Problem description.
Go through the records and extract every line with the word "agent".

Provided data.
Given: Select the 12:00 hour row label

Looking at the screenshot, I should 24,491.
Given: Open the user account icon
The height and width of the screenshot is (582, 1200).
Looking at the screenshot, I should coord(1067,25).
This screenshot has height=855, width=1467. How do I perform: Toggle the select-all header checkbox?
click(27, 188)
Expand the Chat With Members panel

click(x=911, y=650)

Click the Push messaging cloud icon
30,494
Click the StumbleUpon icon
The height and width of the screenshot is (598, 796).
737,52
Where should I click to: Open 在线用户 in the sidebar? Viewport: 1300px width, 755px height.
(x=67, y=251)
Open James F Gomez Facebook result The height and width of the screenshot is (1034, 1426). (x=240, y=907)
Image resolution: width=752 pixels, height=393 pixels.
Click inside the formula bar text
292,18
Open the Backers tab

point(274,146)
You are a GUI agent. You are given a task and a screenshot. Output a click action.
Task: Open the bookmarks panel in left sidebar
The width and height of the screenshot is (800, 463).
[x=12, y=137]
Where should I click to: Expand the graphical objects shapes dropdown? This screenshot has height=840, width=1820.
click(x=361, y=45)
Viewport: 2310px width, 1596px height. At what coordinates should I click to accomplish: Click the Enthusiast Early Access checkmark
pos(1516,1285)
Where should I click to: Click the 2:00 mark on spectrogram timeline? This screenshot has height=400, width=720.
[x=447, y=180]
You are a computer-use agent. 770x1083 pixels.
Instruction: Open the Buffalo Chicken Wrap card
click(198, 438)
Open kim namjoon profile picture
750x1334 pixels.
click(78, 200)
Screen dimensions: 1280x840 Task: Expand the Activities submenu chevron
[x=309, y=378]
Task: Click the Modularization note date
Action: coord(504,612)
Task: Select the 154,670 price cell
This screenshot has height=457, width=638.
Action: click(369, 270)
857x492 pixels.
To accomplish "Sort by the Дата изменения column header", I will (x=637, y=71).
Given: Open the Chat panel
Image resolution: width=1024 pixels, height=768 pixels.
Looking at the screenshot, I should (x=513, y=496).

Answer to the exercise.
You are a GUI agent. You are given a task and a screenshot. Output a click action.
You are a computer-use agent. 770x1083 pixels.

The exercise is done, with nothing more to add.